- _GIVEN PROBLEM_: Rewrite the stretch of items from the line containing "You are a computer-use" through the line containing "click(x=741, y=566)", replacing "QR code image" with "QR code graphic" and leaving everything else unchanged. Omit the pictures from your answer.

- _RECORDS FOR THE TASK_:
** BEGIN **

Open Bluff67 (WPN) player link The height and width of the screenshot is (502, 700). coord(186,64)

** END **
** BEGIN **

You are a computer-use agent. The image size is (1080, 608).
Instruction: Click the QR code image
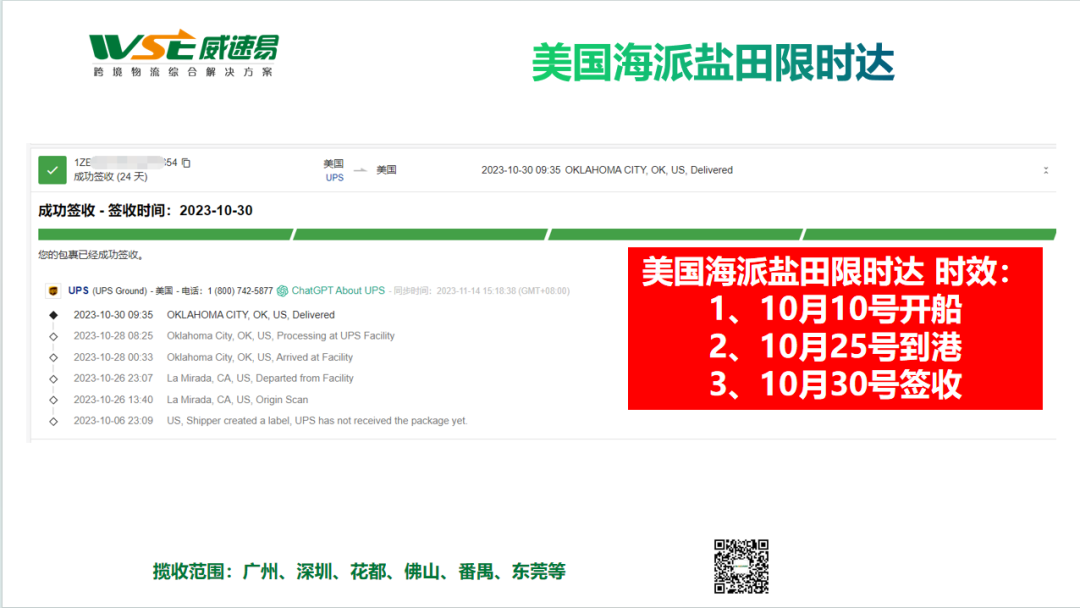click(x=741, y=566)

** END **
** BEGIN **

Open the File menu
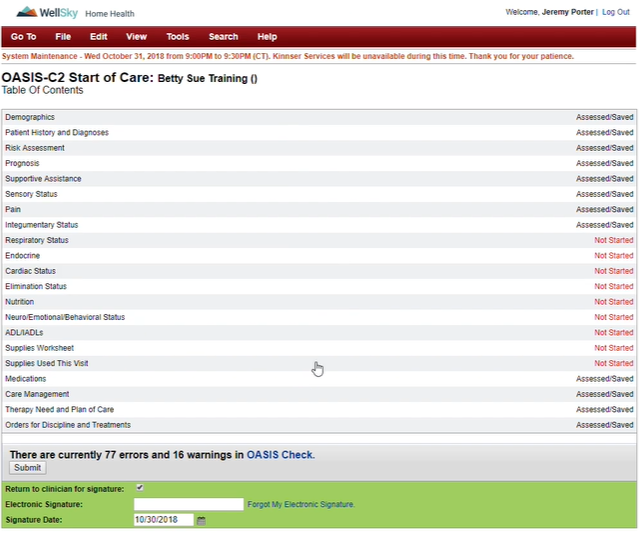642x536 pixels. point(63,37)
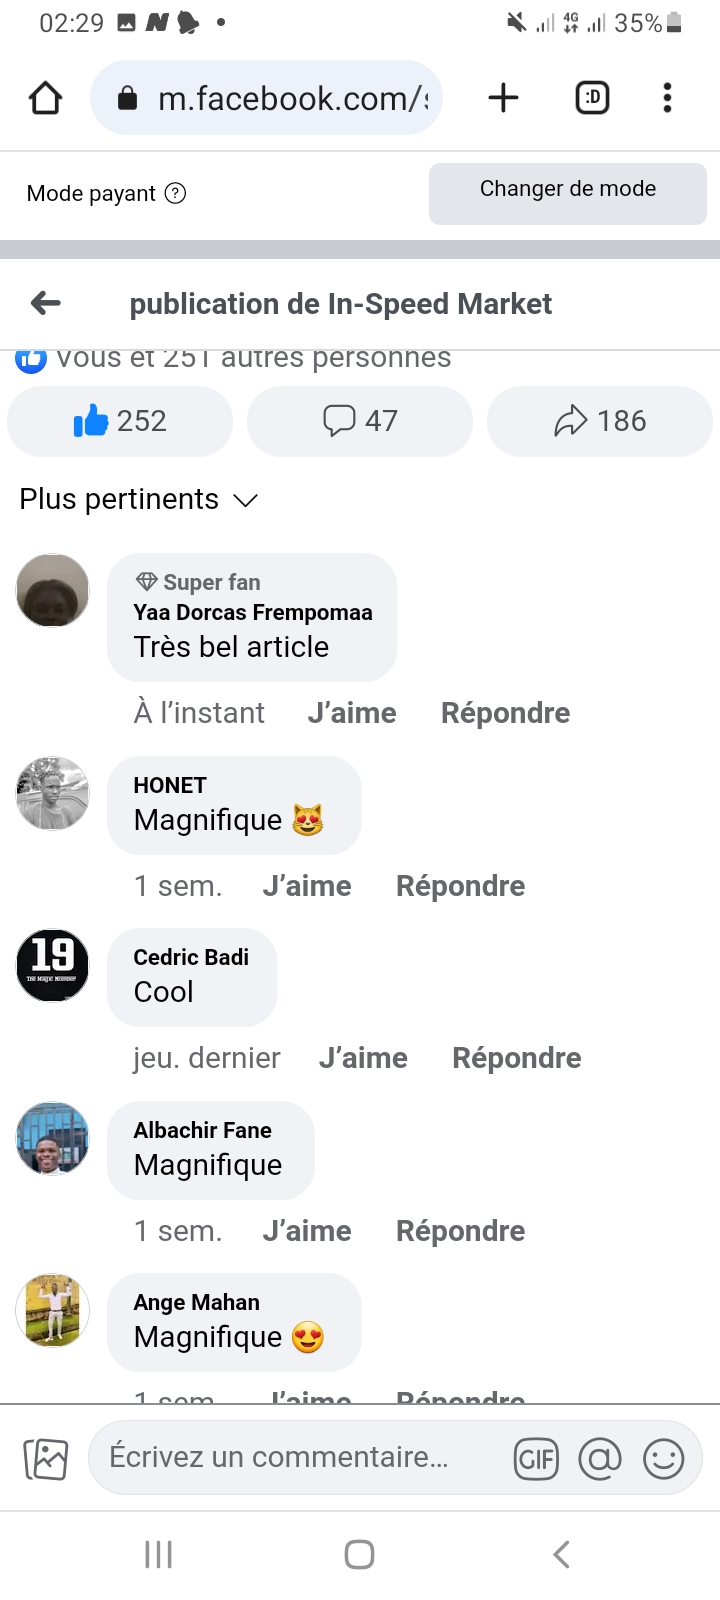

** END **

- _TASK SOLUTION_:
You are a computer-use agent. The image size is (1080, 608).
Instruction: Click the QR code graphic
click(x=741, y=566)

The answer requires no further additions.